Egil war unbemerkt an sie heran getreten und sah seinen Bruder streng an.
„Bruder, ich wollte..."
„Verschwinde, Randulf!"
Randulf verstand sofort, als Egil seinen Mantel von Fara nahm und ihm reichte. Schnell verschwand Randulf, drehte sich aber noch einmal zu Fara um und grinste sie wissend an.
Egil wartete, bis Randulf verschwunden war.
„Was machst du hier draußen? Mit Randulf!"
Sie schnaubte leicht.
„Dein Bruder hat mich begleitet und mir die Hütte gezeigt, die mir gehören soll! Ich weiß nicht, warum du ihn so angeschnauzt hast. Er war freundlich. Das ist alles!"
Sie schlang die Arme um sich. Ohne Randulfs Umhang wurde ihr sehr kalt.
Egil fluchte leise, nahm seinen eigenen Umhang und legte ihn um Faras Schultern. Er hielt den Umhang einen Moment fest und senkte seinen Kopf.
„Ich möchte nicht, dass du alleine mit Randulf bist!"
Fara hörte kaum, was er flüsterte.
„Warum nicht?"
„Das kann ich dir nicht sagen. Es macht mich wütend, wenn ich euch zusammen sehe. Es hat mir schon heute Morgen nicht gefallen. Auf dem Boot."
Sie beugte sich leicht zu ihm hin.
„Du bist eifersüchtig, Egil Magnusson! Eifersüchtig auf deinen Bruder!"
„Mag sein!"
Sie lachte kurz auf.
„Hast du es deswegen getan? Mich unter den Schutz deines Vaters gestellt? Warst du der Meinung, es könnte ihn von mir abhalten?"
Er nickte.
„Hat wohl nicht funktioniert."
Er hob sein Gesicht. Es war finster.
Fara schnaubte wütend. Der Kerl machte sie noch wahnsinnig. War er es nicht, der gesagt hatte, dass er keine Frau wollte? Warum war er dann wütend, nur weil Randulf freundlich zu ihr war?

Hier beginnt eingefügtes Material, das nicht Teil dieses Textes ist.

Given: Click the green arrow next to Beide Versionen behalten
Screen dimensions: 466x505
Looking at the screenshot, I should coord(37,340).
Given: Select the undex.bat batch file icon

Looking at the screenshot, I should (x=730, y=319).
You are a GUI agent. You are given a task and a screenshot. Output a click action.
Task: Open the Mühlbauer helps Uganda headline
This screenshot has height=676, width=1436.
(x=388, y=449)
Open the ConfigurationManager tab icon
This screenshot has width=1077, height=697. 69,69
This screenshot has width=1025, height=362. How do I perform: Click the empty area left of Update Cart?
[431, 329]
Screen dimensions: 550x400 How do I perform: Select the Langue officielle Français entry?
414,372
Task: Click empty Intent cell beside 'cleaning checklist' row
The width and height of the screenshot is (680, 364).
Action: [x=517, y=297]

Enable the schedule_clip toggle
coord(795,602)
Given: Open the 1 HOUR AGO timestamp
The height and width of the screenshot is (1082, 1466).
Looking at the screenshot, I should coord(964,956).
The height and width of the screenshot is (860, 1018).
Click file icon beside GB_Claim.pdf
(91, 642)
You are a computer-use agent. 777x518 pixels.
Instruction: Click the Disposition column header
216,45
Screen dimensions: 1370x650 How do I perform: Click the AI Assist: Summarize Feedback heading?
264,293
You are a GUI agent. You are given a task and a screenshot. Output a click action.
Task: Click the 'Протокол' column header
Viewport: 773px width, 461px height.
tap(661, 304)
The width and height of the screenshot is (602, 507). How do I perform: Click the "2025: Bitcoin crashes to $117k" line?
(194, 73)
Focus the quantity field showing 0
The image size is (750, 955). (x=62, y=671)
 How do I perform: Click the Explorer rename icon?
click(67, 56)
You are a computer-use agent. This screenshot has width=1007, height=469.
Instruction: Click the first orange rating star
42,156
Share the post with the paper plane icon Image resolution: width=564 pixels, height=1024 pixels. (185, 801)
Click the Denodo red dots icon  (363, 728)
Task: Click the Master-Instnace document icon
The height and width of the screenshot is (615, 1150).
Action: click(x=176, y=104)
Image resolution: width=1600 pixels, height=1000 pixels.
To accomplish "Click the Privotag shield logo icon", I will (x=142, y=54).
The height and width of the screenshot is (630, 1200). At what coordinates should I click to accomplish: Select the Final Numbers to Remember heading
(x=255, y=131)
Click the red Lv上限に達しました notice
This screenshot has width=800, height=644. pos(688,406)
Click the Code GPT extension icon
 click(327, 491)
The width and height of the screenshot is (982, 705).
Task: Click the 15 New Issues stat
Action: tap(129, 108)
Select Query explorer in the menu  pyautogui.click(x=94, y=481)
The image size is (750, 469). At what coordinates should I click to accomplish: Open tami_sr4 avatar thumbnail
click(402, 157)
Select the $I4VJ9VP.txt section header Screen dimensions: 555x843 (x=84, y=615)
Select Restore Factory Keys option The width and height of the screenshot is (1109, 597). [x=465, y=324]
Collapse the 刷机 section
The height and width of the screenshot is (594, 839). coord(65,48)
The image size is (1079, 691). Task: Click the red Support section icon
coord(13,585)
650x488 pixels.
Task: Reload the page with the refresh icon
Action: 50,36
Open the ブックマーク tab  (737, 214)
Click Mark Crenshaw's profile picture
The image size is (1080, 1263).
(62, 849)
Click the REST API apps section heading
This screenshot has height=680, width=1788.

„Bei den Göttern, er war freundlich zu mir. Sonst nichts. Und hast du mir nicht erklärt, dass du kein Eheweib haben wolltest?"
Wieder nur ein Nicken.
„Dann verstehe ich das Ganze nicht."
Er sah sie lange an. Dann küsste er sie wieder ganz sanft.
„Ich verstehe es selbst nicht!"
Abrupt drehte er sich um und verließ sie. Fara starrte ihm hinterher. Sie berührte mit den Fingern leicht ihre Lippen. Sie spürte irgendwie immer noch diesen Kuss. Genau wie sein erster Kuss.
Sie wurde einfach nicht schlau aus ihm!
Warum machte er so etwas immer? Warum hielt er sich einfach nicht von ihr fern, wenn er sie nicht wollte?
Sie wurde einfach nicht schlau aus ihm!